Navarro: Someone asked me the other day who my biggest musical influence was. I think they were expecting me to say Jimmy Page or Hendrix. And probably, normally, I would have. I usually do. But now I would say that my biggest musical influence is Perry. Now that all this is coming out; I’m kind of reevaluating my past. He was someone with the skills, talent, creativity and artistic vision to help me trim the fat off my playing. What was funny about that blues thing was, when I first joined the band, the guys in Fishbone were throwing all these tapes at Perry, “Check this out; check that out.” And they were all blues guitar, like B.B. King. Things I couldn’t imagine even listening to back them. And Perry would say, “Listen to how simply he’s playing that riff.” So I took those tapes home and started playing; and I said, “Yeah, I kinda go this blues thing down.” And then Perry told me to forget everything he’d told me! It would always be like that. On one hand, it made things very confusing for me, as a player. But the bright side was that it pushed me, at least at that age – I was 18, 19 years old – to do the same thing he was doing, which was getting into specific types of music, learning about them, mastering them to a certain degree and then scrapping them.

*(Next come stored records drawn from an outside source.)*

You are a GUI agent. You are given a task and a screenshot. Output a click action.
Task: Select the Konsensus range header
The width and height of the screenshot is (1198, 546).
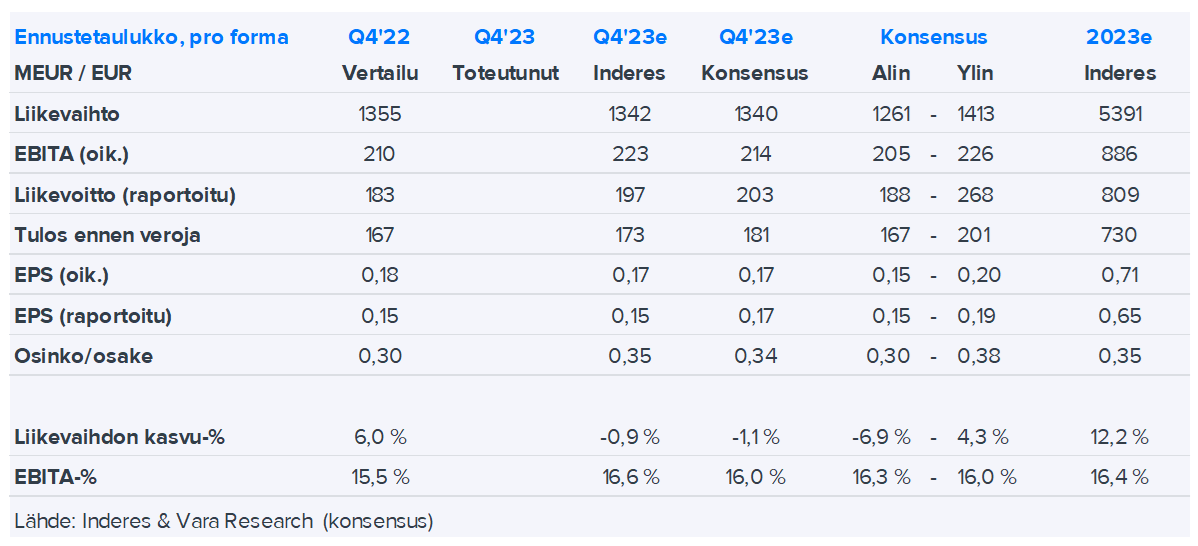click(x=933, y=38)
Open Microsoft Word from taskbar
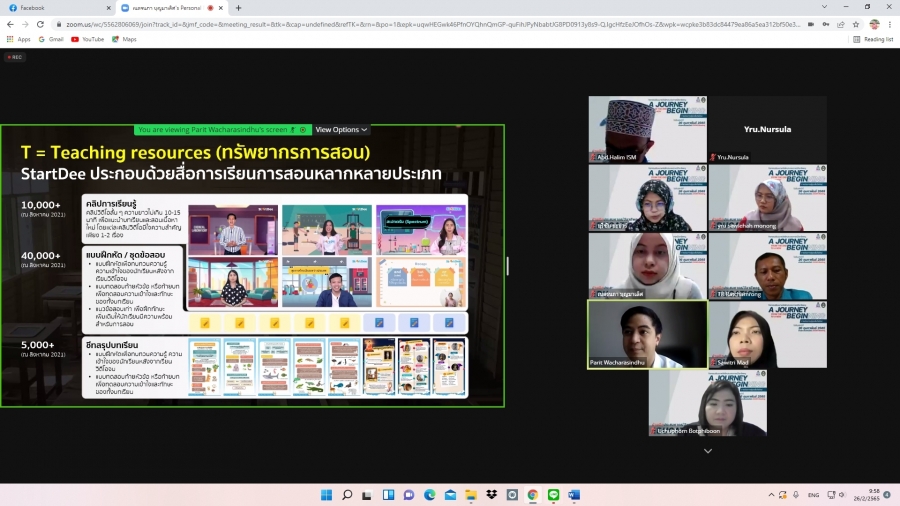This screenshot has width=900, height=506. (574, 495)
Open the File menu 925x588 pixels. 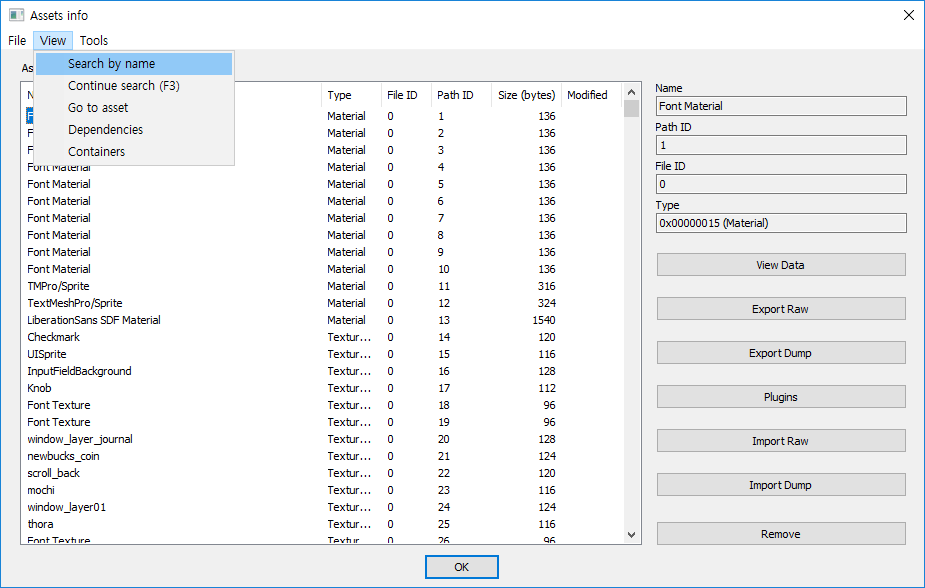pos(16,40)
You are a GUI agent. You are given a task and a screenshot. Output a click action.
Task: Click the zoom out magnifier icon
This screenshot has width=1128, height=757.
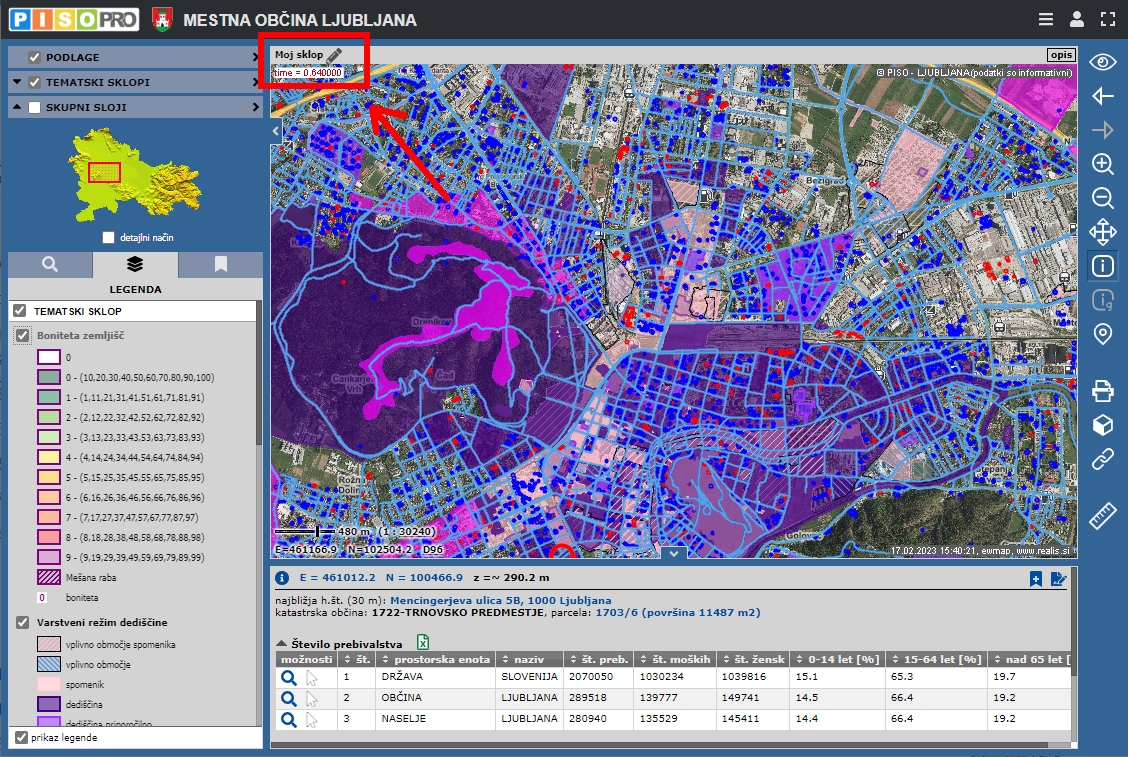pyautogui.click(x=1102, y=198)
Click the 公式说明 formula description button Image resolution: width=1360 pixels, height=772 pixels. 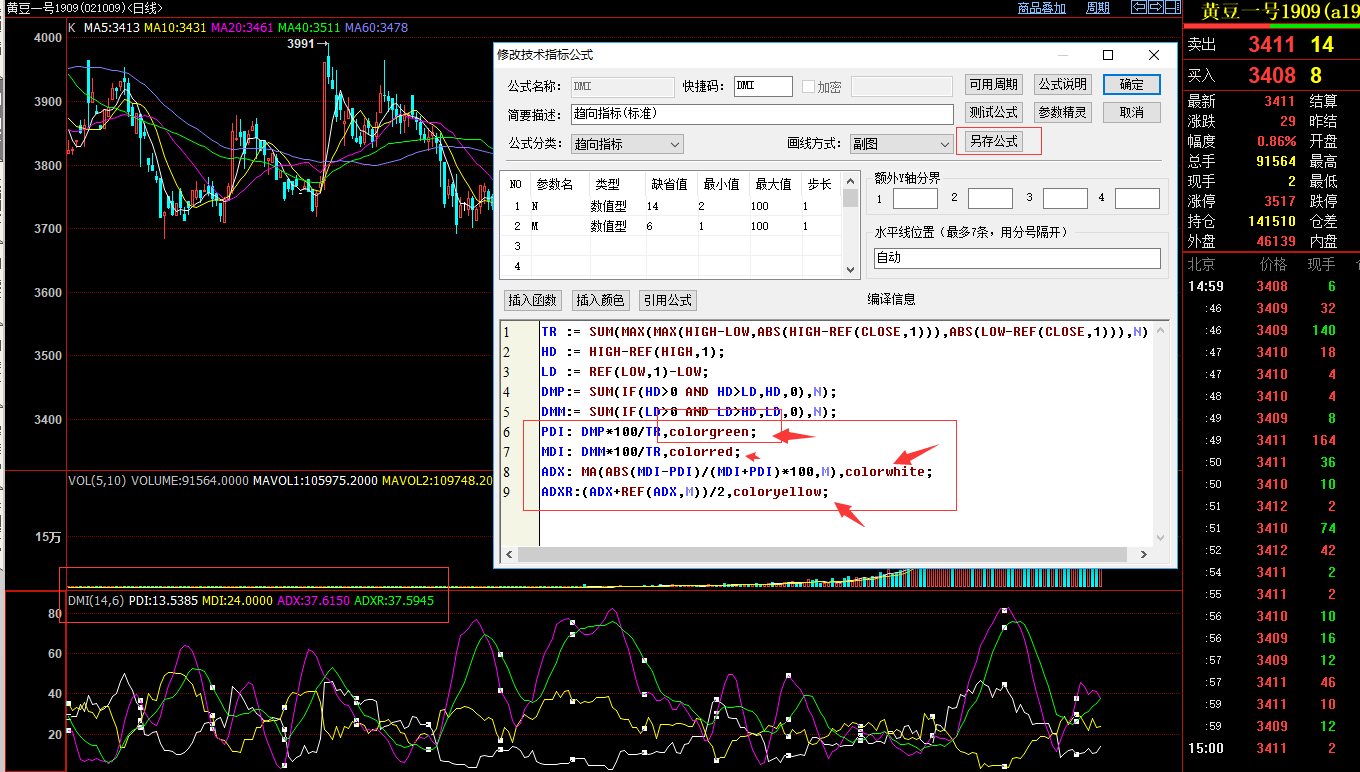point(1062,84)
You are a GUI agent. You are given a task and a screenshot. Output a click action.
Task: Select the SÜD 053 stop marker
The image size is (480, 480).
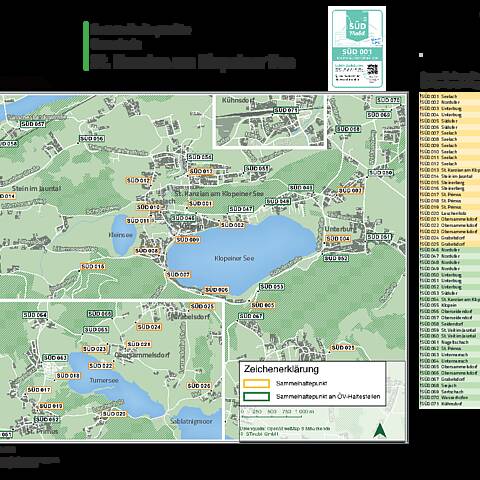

Flea: It’s so important to do that.
Navarro: You have it in your head. And you have the physical skills to do it. But you don’t rely on it.
Flea: So many musicians get bogged down in one thing. They get their one style and say, “This is cool, this is what I like.” At one point in their life, they relate to something. And I’m not saying that relationship isn’t totally meaningful, but they never moved beyond it. It’s important to always grow and change and be open to new things when you’re a musician. It’s crucial.
You know, it’s funny, Dave’s saying Perry was his biggest musical influence, I was just thinking the other day what a huge influence Anthony Kiedis has been on me. When we were in high school, I remember going out to the movies or something and having this outfit – these brown corduroy pants and brown top – that I thought was really suave and cool. And I said to Anthony, “Hey, like the new shirt?” And he said, “That’s okay. But anybody could wear that. The thing is to wear something that no one else would wear and be totally different.” I started wearing all these oddball clothes. And that totally effected the way I looked at music. I felt, “I just wanna play music like no one else would play it.” Anthony’s feeling like that – just to do your thing and no be like anyone else, and your own individual emotions – was a really big influence on me and affected my music profoundly.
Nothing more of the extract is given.